Par Mehdi Thomas ALLAL
29 avril 2015
Une élève de Charleville-Mézières a été exclue pour le port d’une jupe considérée comme islamiquement trop visible. La première erreur (de la principale) a été de considérer que ce signe est d’appartenance religieuse.
29 avril 2015
Une élève de Charleville-Mézières a été exclue pour le port d’une jupe considérée comme islamiquement trop visible. La première erreur (de la principale) a été de considérer que ce signe est d’appartenance religieuse.
L’actualité depuis hier fait rage et tous les médias ont
fini par en parler. Sarah, une jeune fille d’un collège situé à
Charleville-Mézières s’est faite exclure de son établissement à deux reprises
les 16 et 25 avril derniers, parce qu’elle portait «une jupe trop longue»…

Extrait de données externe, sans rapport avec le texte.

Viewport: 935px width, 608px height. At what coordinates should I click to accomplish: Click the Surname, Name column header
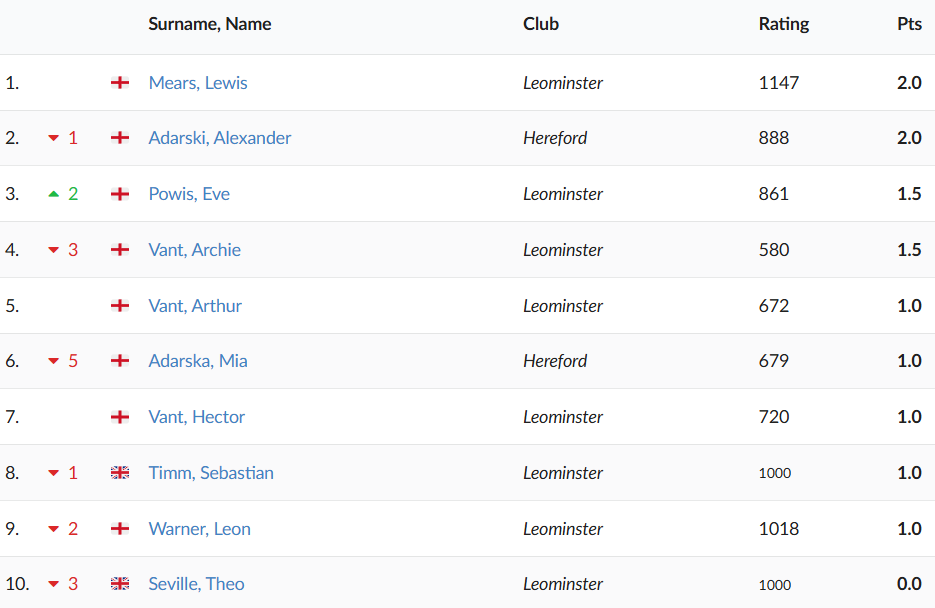pyautogui.click(x=210, y=24)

Pour (la principale), cette jupe s’analysait comme un signe
«ostentatoire», qu’il convenait de prohiber au sein de l’enceinte de l’école.
Il est vrai que les vêtements, au sens large, à l’école
(jusqu’au lycée, les établissements d’enseignement supérieur étant exclus),
sont devenus de vrais sujets de tension entre des élèves, qui revendiquent de
plus en plus une liberté individuelle, et des enseignants fermement attachés au
principe de laïcité.
LA LOI SUR LES SIGNES OSTENTATOIRES EST-ELLE RÉELLEMENT
APPLICABLE ?
La loi sur les signes religieux dans les écoles publiques
adoptée en 2004 a totalement refondé le Code de l’éducation. Désormais
l’article L.141-5-1 du Code de l’éducation dispose que : «Dans les écoles, les
collèges et les lycées publics, le port de signes ou tenues par lesquels les
élèves manifestent ostensiblement une appartenance religieuse est interdit.»
Ici, à la lecture de l’article, nous pouvons dire que seuls les signes qui
manifestent ostensiblement une appartenance religieuse sont interdits.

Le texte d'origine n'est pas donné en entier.